Like many readers, I love the way this poem moves, how it turns the light of perception back on us at the end, when it had been placed so intently on the statue of Apollo.  And yet, as much as I love the description of the artwork itself, I often find myself writing ekphrastic poetry that does not necessarily include description as part of its content.  My poem, “Life in Necropolis,” for instance, was inspired by a modern version of a Chinese terracotta warrior by the artist, Wanxin Zhang, but you don’t really see the statue itself in the poem.  The first section of the poem is about the farmers who found the actual terracotta warriors in their field in Xi’an as they were digging for water.  Thinking about how the farmers were displaced from their home after the discovery led me to remember the people (including my grandparents) who immigrated to America, which led me to ponder the assimilation of my generation and then the dissemination of information and culture via that assimilation.  The journey of the immigrant became the journey of the poems embodied in the writing of the poems.
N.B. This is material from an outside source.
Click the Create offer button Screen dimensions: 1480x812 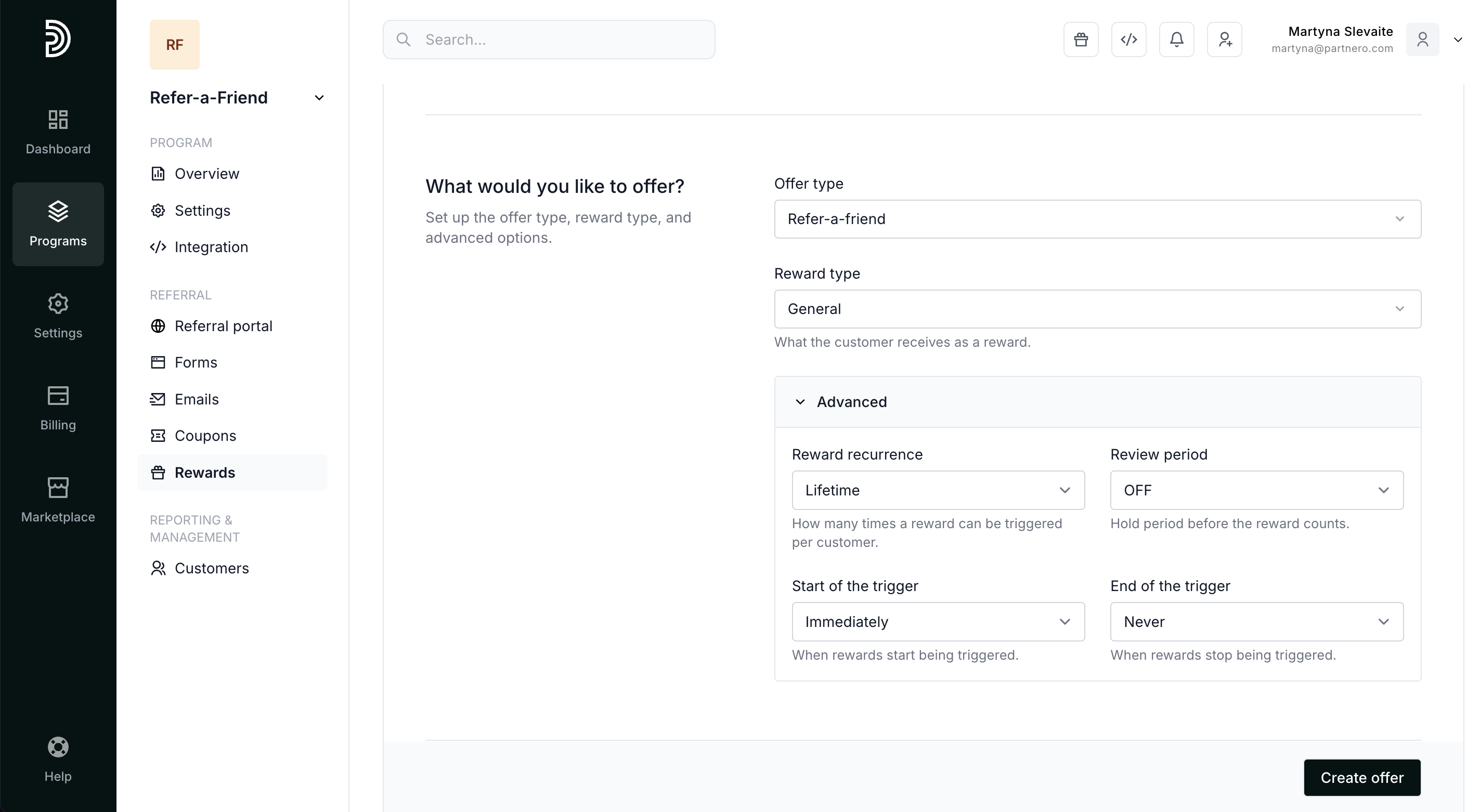tap(1361, 778)
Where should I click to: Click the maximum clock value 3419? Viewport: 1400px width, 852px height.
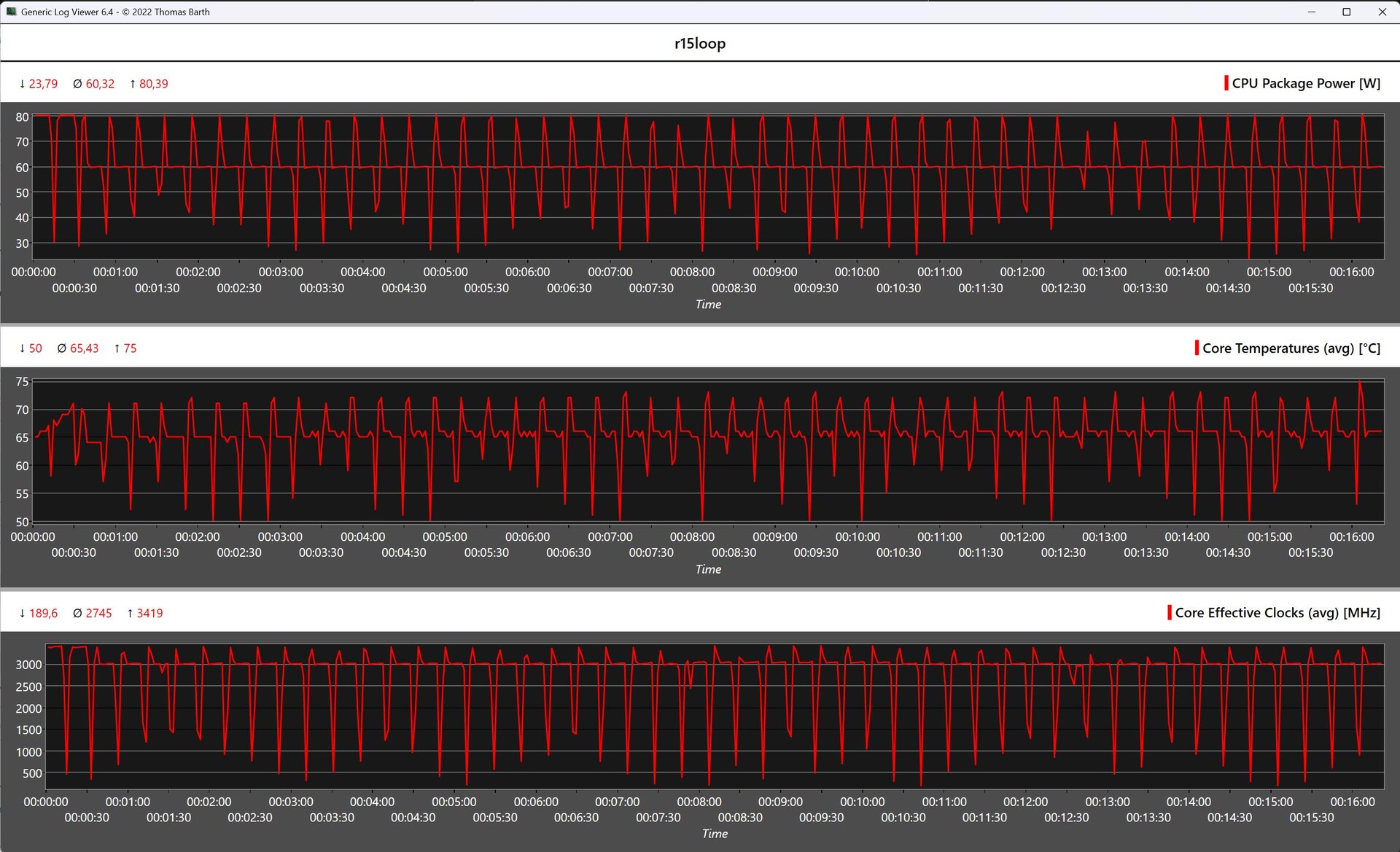pyautogui.click(x=149, y=613)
I also included ekphrastic poems in As a Wave Is a Force, inspired by the work of two artists, Nick Cave and William Kentridge, who had exhibitions in San Francisco during the summer of 2009.  I thought of these as “translations,” rather than descriptions, but that brings up a whole different can of ekphrastic worms, so I’ll write about that in another post. . . someday.
Anyway, I am super curious about what other people think about using visual art as material for poetry!  What is your take on it, and do you have any ekphrastic poems you love?